The Yaqui prospered and the missionaries were allowed to extend their activities further north. The Jesuit success was facilitated by the fact that the nearest Spanish settlement was 100 miles away and the Yaqui were able to avoid interaction with Spanish settlers, soldiers and miners. Important, too, was that epidemics of European diseases that destroyed many Indigenous populations appear not to have seriously impacted the Yaqui. The reputation of the Yaqui as warriors, plus the protection afforded by the Jesuits, perhaps shielded the Yaqui from Spanish slavers. The Jesuits persuaded the Yaqui to settle into eight towns: Bácum, Benem, Cócorit, Huiribis, Pótam, Rahum, Tórim, and Vícam.

However, by the 1730s, Spanish settlers and miners were encroaching on Yaqui land and the Spanish colonial government began to alter the arms-length relationship. This created unrest among the Yaqui and led to a brief but bloody Yaqui and Mayo revolt in 1740. One thousand Spanish and 5,000 Native Americans were killed and the animosity lingered. The missions declined and the prosperity of the earlier years was never regained.
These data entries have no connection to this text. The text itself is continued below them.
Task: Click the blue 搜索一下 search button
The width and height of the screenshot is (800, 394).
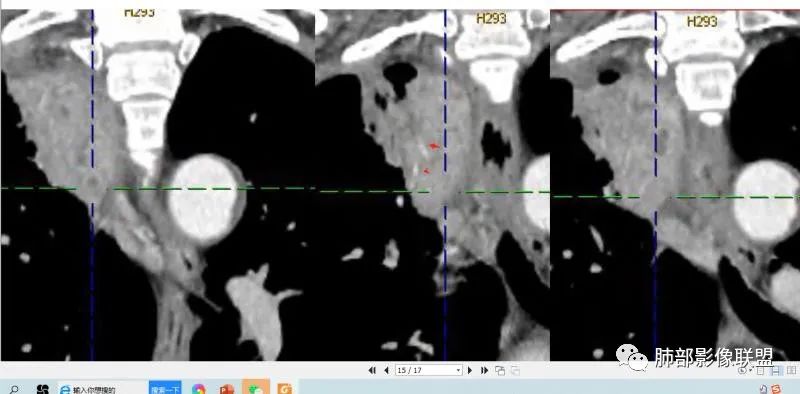Action: (x=165, y=389)
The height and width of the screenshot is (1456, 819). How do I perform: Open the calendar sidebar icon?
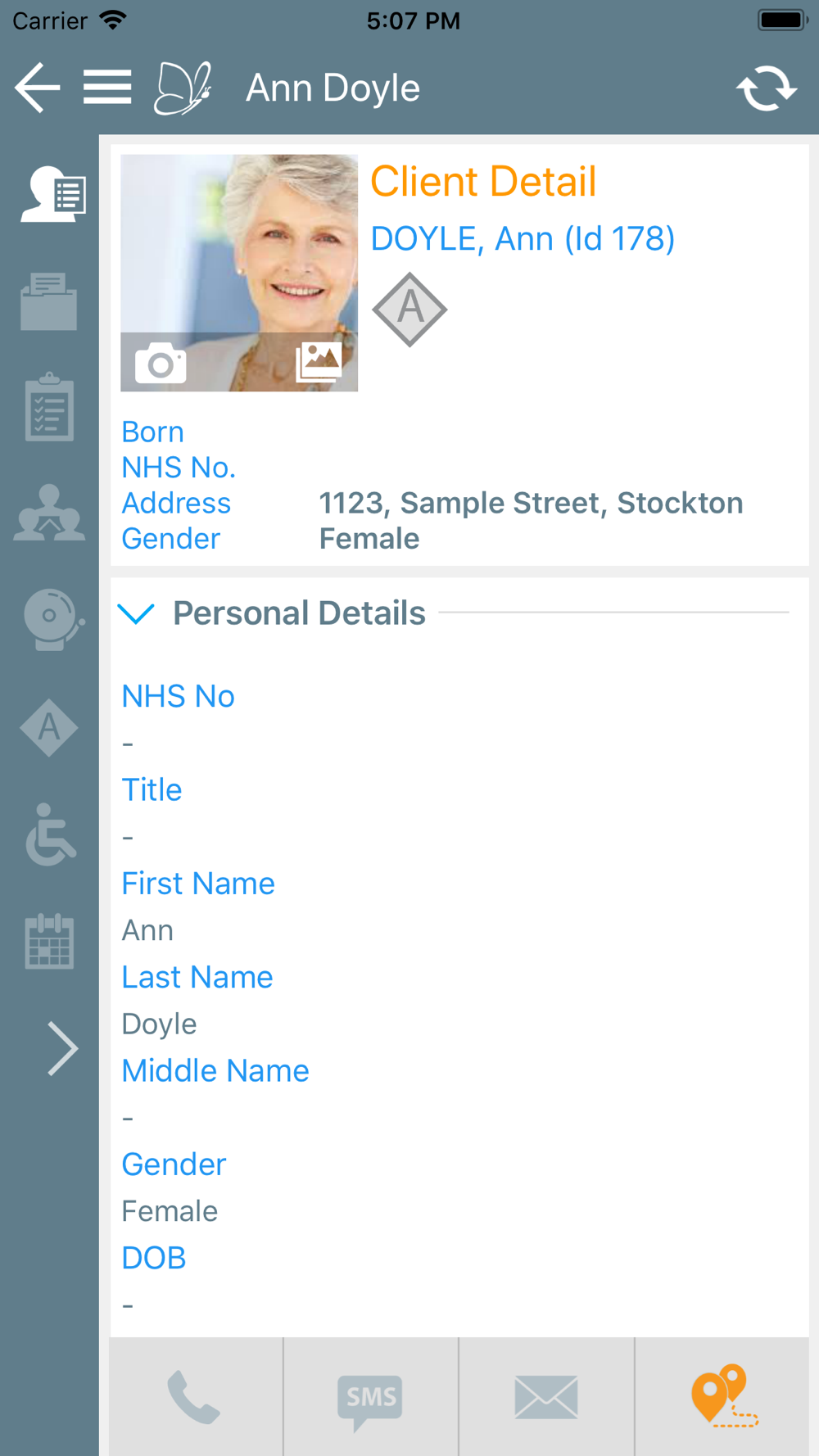[x=49, y=941]
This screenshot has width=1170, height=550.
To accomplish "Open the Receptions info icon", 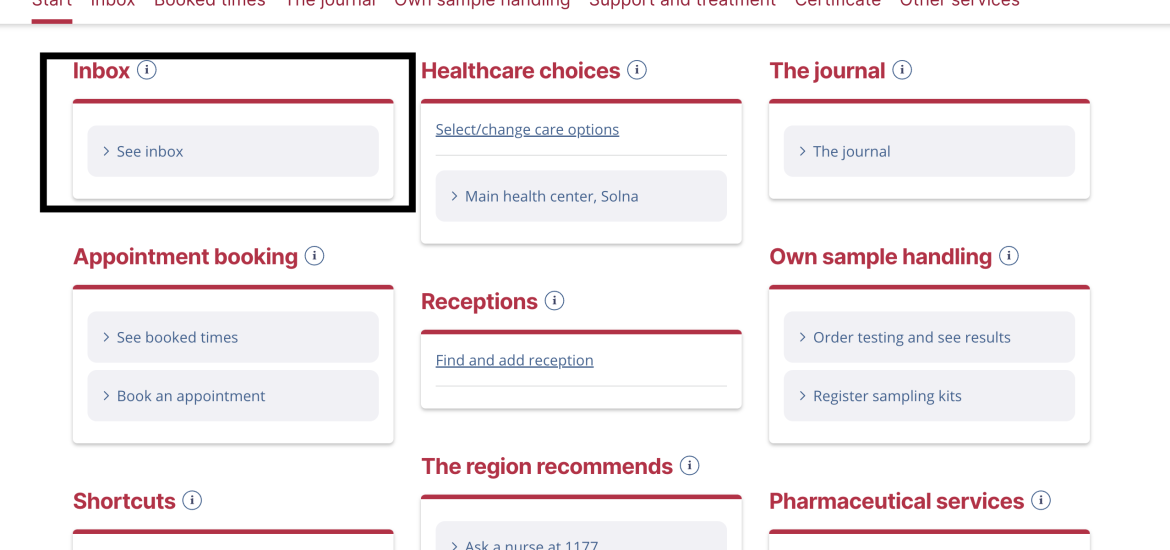I will (x=554, y=301).
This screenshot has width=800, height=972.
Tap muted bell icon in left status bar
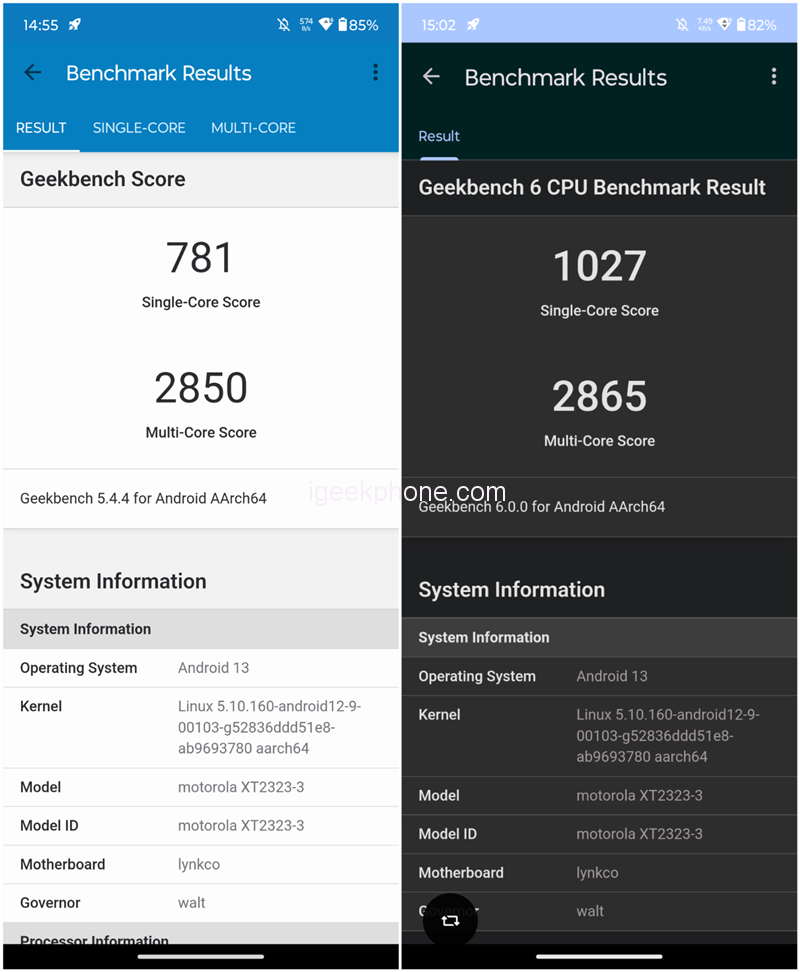tap(284, 25)
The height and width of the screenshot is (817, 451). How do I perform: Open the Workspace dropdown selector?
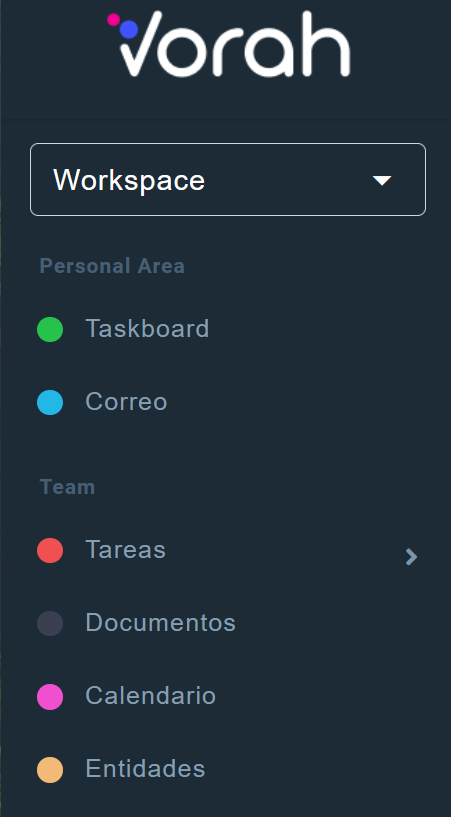[x=228, y=179]
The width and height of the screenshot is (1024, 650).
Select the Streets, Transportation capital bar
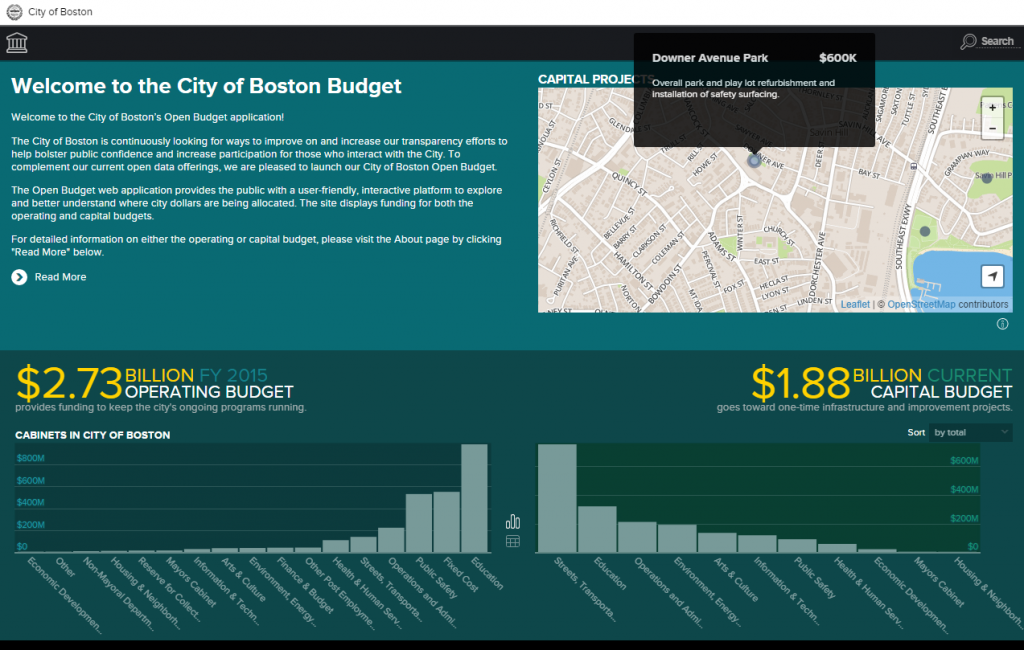click(x=557, y=498)
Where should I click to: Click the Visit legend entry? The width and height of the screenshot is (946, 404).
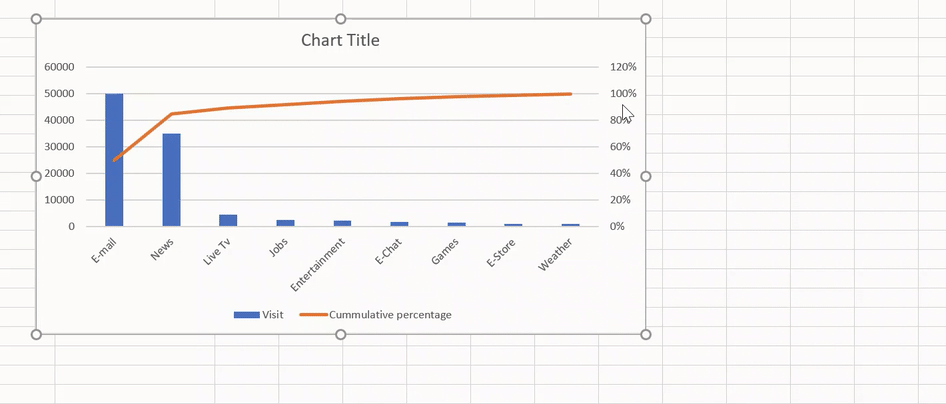point(259,315)
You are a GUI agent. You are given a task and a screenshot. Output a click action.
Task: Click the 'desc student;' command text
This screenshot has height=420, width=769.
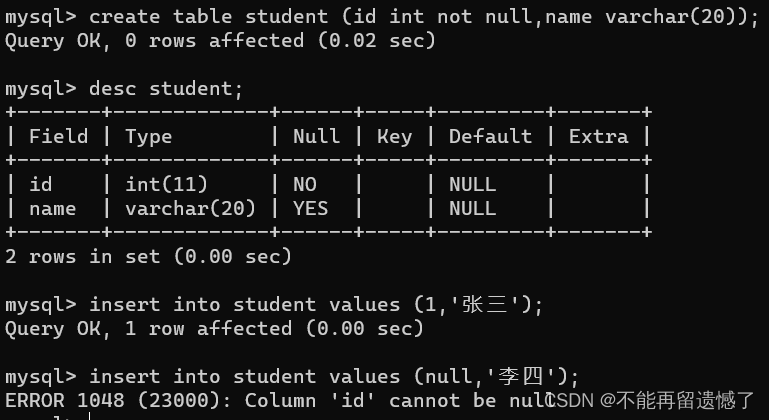(166, 89)
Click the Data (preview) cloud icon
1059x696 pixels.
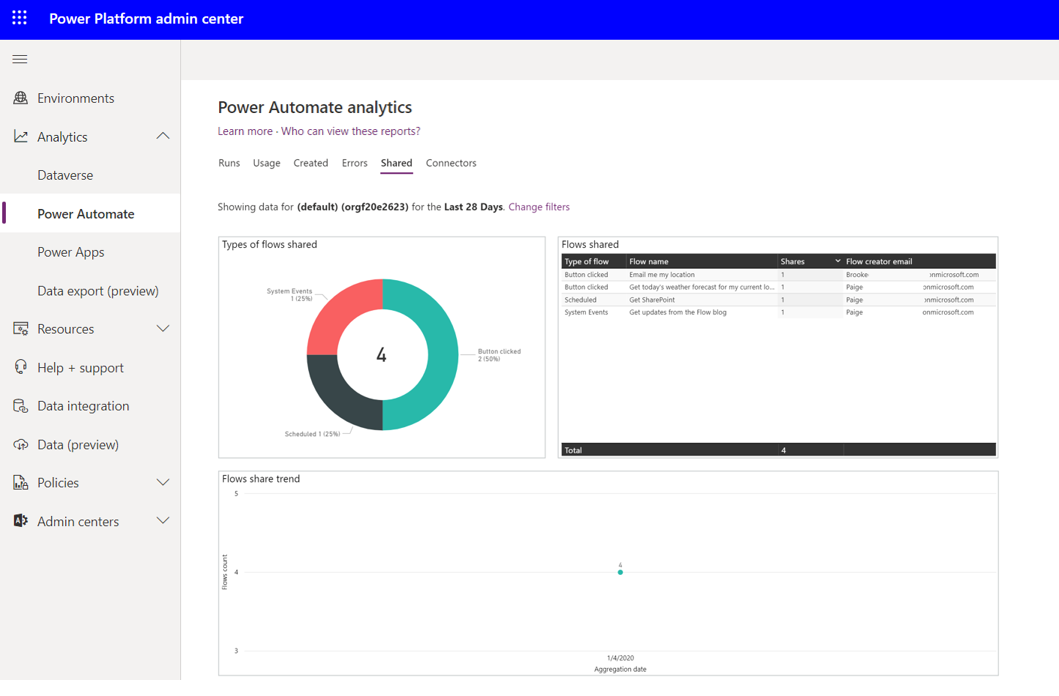coord(20,444)
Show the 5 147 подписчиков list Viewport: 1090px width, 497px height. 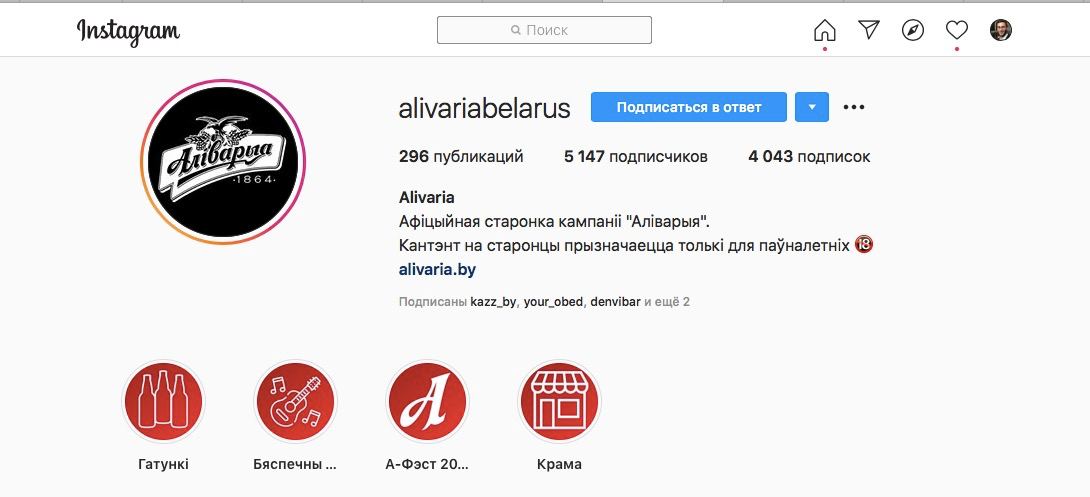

The Jesuits were expelled from Mexico in 1767 and the Franciscan priests who replaced them never gained the confidence of the Yaqui.

An uneasy peace between the Spaniards and the Yaqui endured for many years after the revolt, with the Yaqui maintaining their tight-knit organization and most of their independence from Spanish and, after 1821, Mexican rule.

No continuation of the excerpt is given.